WASHINGTON, D.C. -- The U.S. Department of Interior announced today that it will move Texas into the South Pacific and replace it with the Hawaiian Islands in the newly-created Gulf of New Mexico.
Officials said the land-swap, among many other benefits, will immediately help revive the nation's moribund new housing market by instantly creating nearly 3,500 miles of accessible waterfront property in five states.
"Undoubtedly," said Interior Department spokesman Delbert McCracken, "this new configuration will create a more profitable -- and tasteful -- union."
The public-private venture, financed by U.S. Treasury-backed geographic redevelopment bonds, will be effective on Oct. 1, the first day of the 2013 fiscal year, McCracken said.
The agreement creates the 800-mile wide Gulf of New Mexico, framed by New Mexico's Trans-Pecos Coast to the west, Louisiana's Sabine Coast to the east, and Oklahoma's Panhandle Bay and Red River Coast to the north.
The move puts 26 million Texas on their own island -- 750-mile wide Lone Star Island, the world's fourth-largest -- in the middle of the Pacific Ocean, where the island-state's agricultural, beef, mineral extraction, and tourism industries are expected to proposer in the warm, moist climate.
"Tell the Japanese we have thousands of golf courses waiting for them -- and Texas-sized steaks," joked Texas Gov.

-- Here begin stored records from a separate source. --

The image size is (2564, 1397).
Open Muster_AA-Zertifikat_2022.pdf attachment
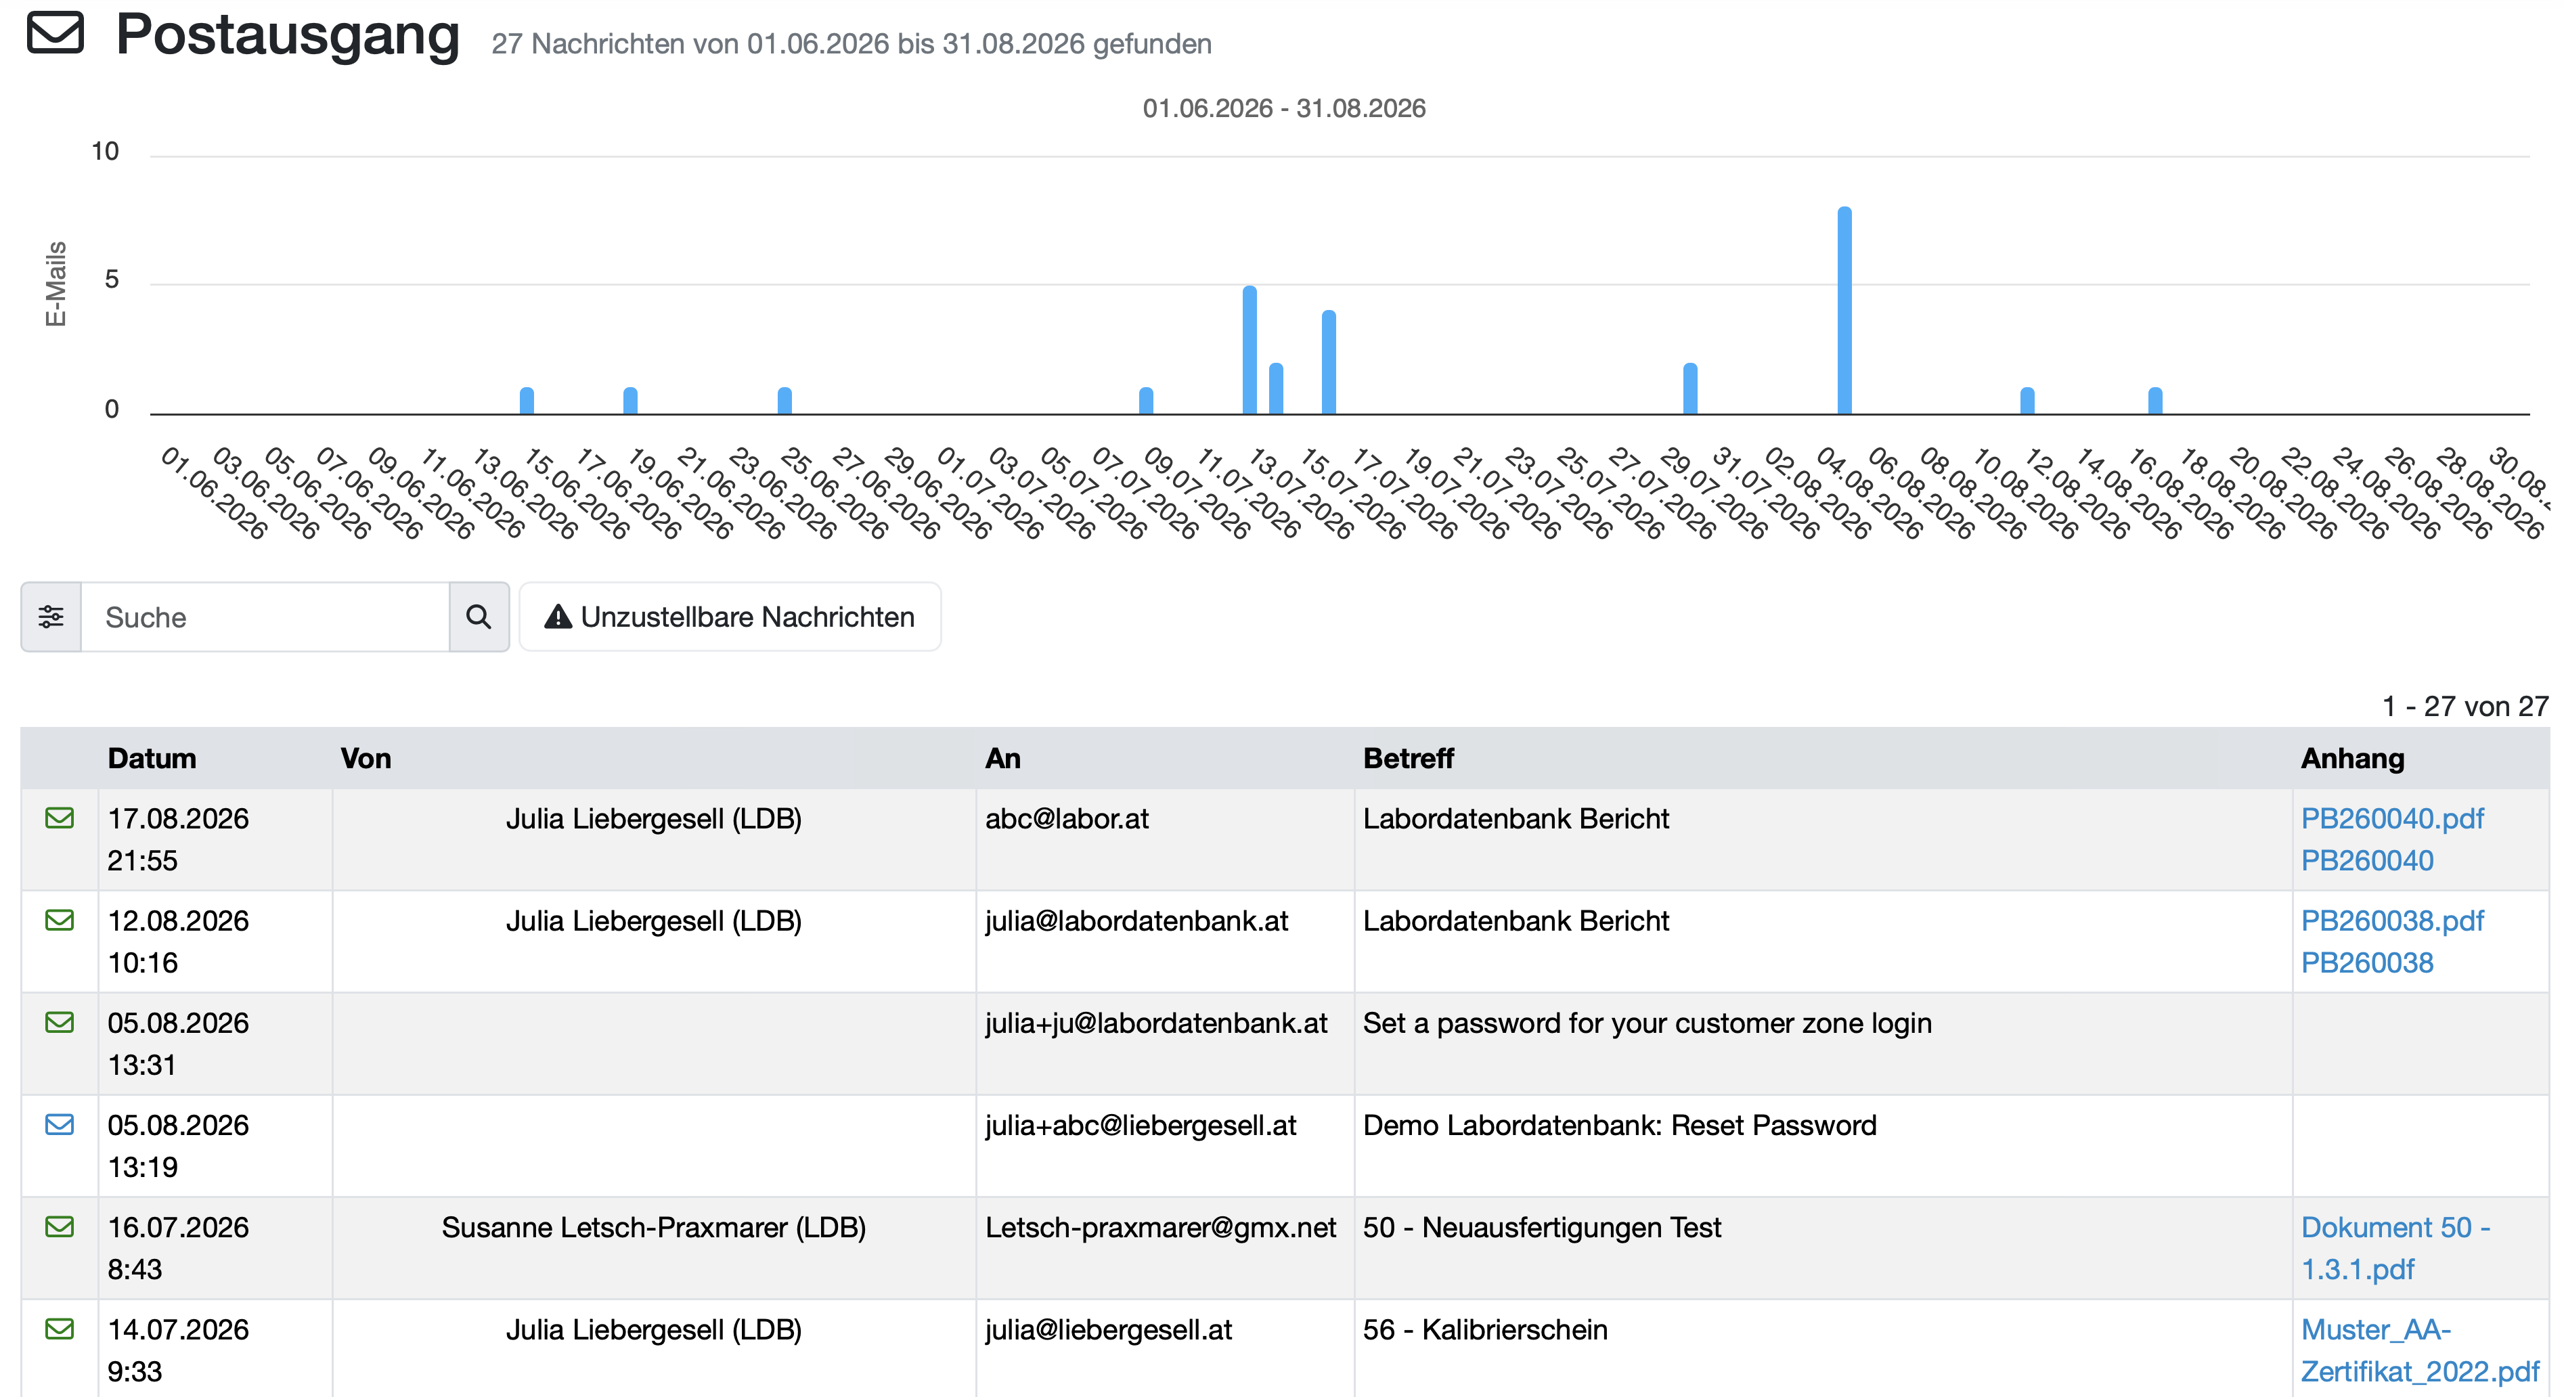coord(2420,1351)
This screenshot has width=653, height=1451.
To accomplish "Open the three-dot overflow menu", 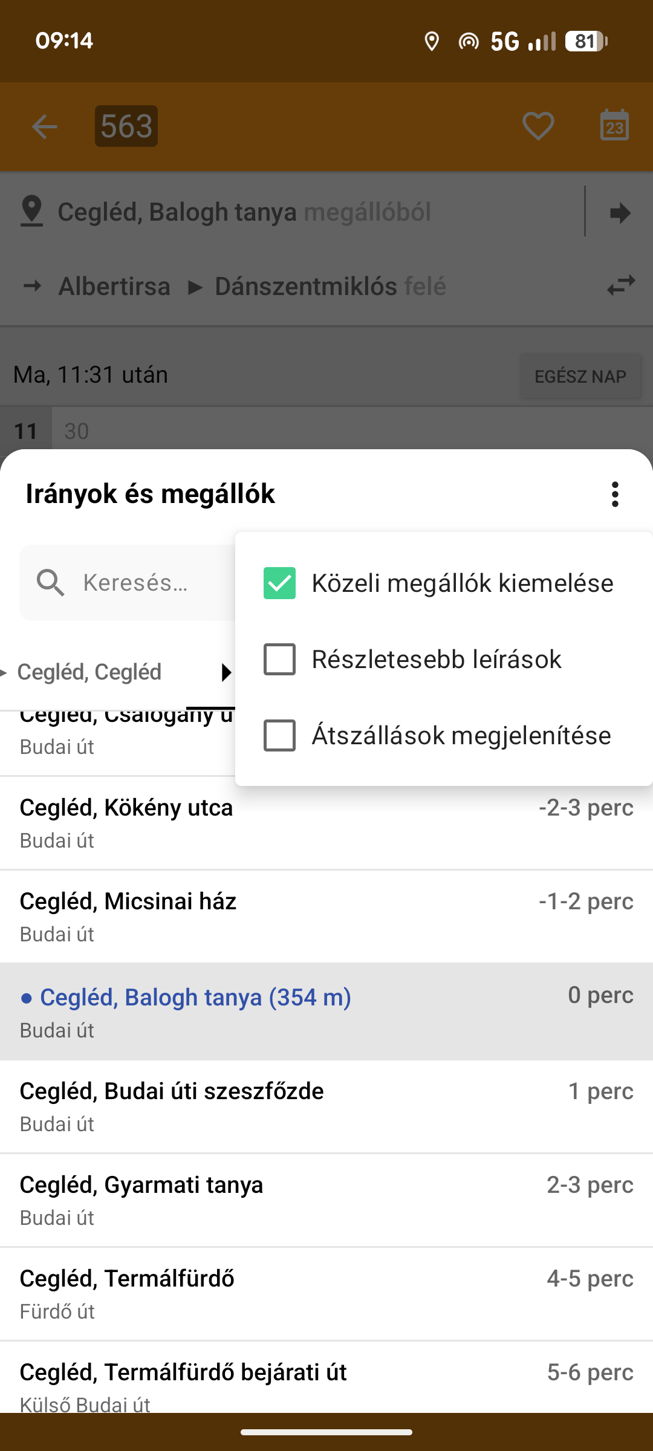I will pos(615,495).
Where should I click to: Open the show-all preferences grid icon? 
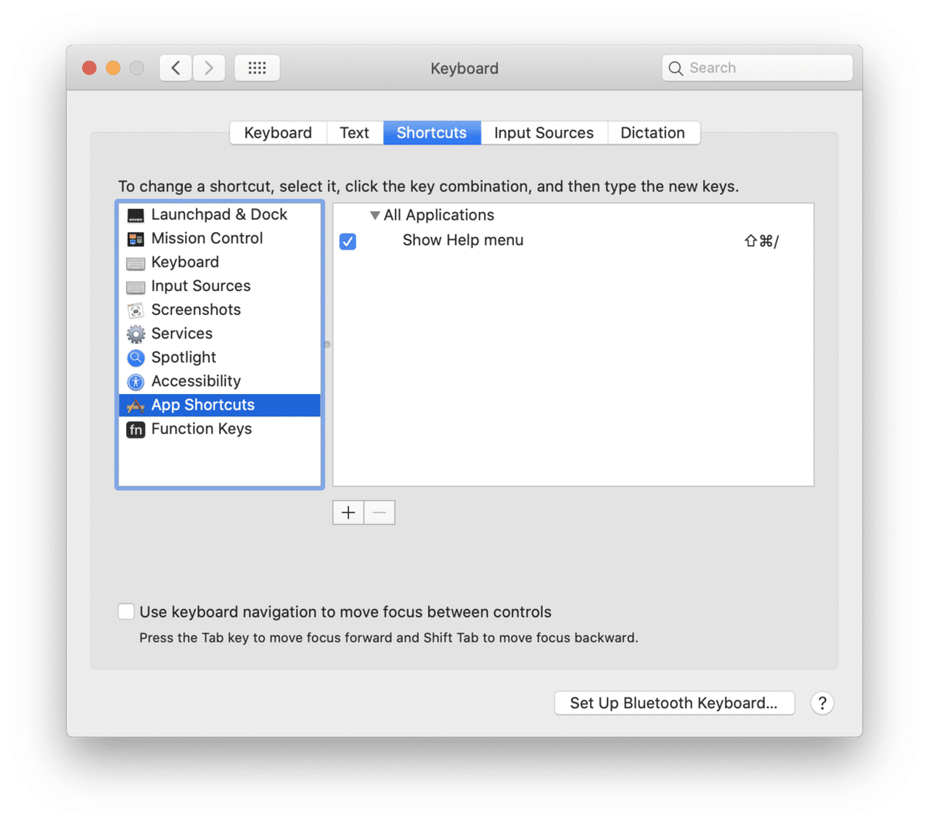pyautogui.click(x=257, y=67)
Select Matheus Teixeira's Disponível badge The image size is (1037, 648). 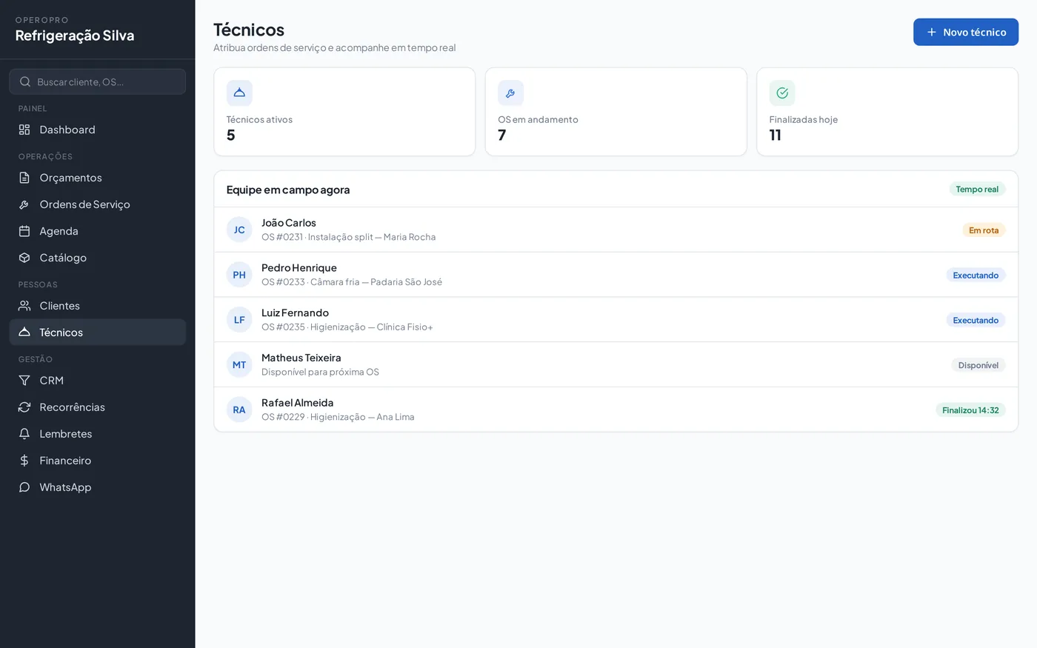pyautogui.click(x=978, y=365)
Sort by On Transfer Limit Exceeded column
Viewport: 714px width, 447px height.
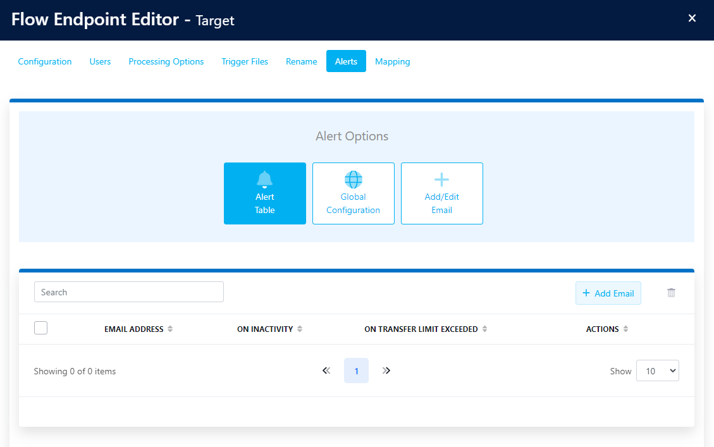click(484, 329)
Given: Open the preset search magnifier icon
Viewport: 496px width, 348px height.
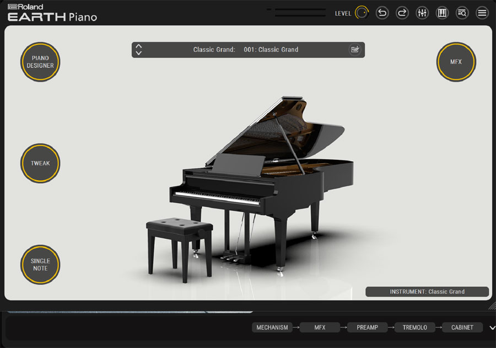Looking at the screenshot, I should click(x=462, y=12).
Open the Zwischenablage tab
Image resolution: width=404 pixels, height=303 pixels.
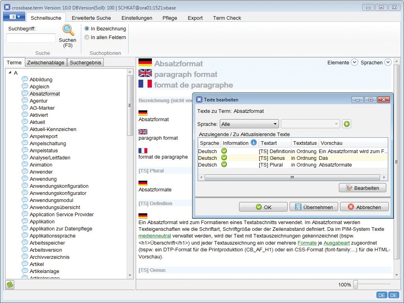click(46, 63)
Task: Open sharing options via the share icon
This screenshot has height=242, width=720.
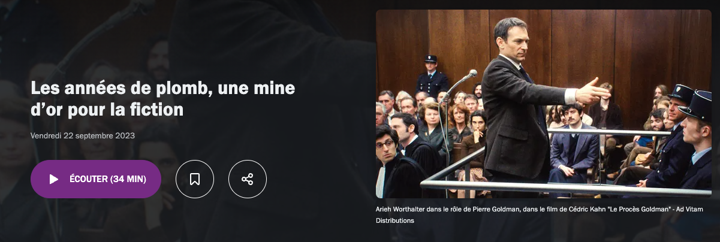Action: [248, 179]
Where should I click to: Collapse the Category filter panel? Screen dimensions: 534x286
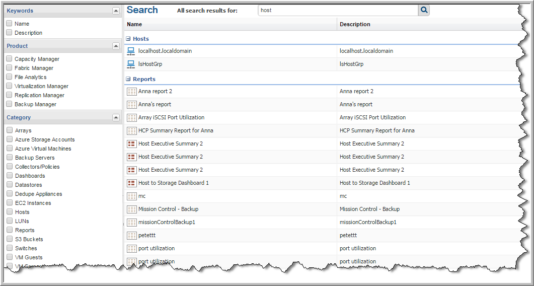[x=116, y=117]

Rick Perry as he signed the Reconfiguration Act of 2013.
As expected, McCracken said, today's announcement spurred an immediate real-estate boom in newly-created seaside towns along 1,200 miles of newly-created Gulf of New Mexico coastline in four mainland states, and along the 2,200 new miles of coastline on Lone Star Island.
McCracken said a "first flush of initial institutional investment" was particularly significant in newly-established Industrial Development Areas on the mainland, each managed by public-private port authority agencies, in newly-created seaports such as the Port of Rio Grande near La Cruces, N.M.; the Port of Texarkansas, Ark.; the Port of Oil City, near Shreveport, La.; and Port of Sulphur City, near Lake Charles, La.
Land values were also escalating in new resort areas in emerging recreation meccas on the Gulf of New Mexico, including Hobbs Beach, N.M., and Texhoma, Okla., he said.
With the move, Texarkansas, Ark., is poised to be the region's administrative anchor and primary beneficiary by proximity to Honolulu, on Oahu Island, about 300 miles southwest, in the middle of the Gulf of New Mexico, according to McCracken.
The move was praised as a viable solution for a host of national issues, including reducing energy costs by removing Texas and making it easier to drill for oil in the Gulf of New Mexico.
Republican Presidential candidate Newt Gringrich immediately claimed credit for devising the Texas-Hawaii exchange as part of his "$2.50 a gallon" plan.
Anti-immigration activitists also applauded the land-swap. "Hell," said Nativist Now spokesman John Tanton, "a sea is even better than a wall. And we'll now know who the wetbacks are -- they'll be the one's with wet backs."
The Southern Baptist Convention gave the deal its resounding endorsement as "a call from the Lord" for Texas's 4.3 million Baptists to "extend the Buckle of the Bible Belt to half a world away, across the sea."
McCracken said all Americans will benefit one way or another from the swap.
"The reconfiguration will lower the cost of flying to Hawaii, making a tropical vacation more affordable for the average American family," he said. "It will dramatically lower the cost of pineapples and Mai Tais."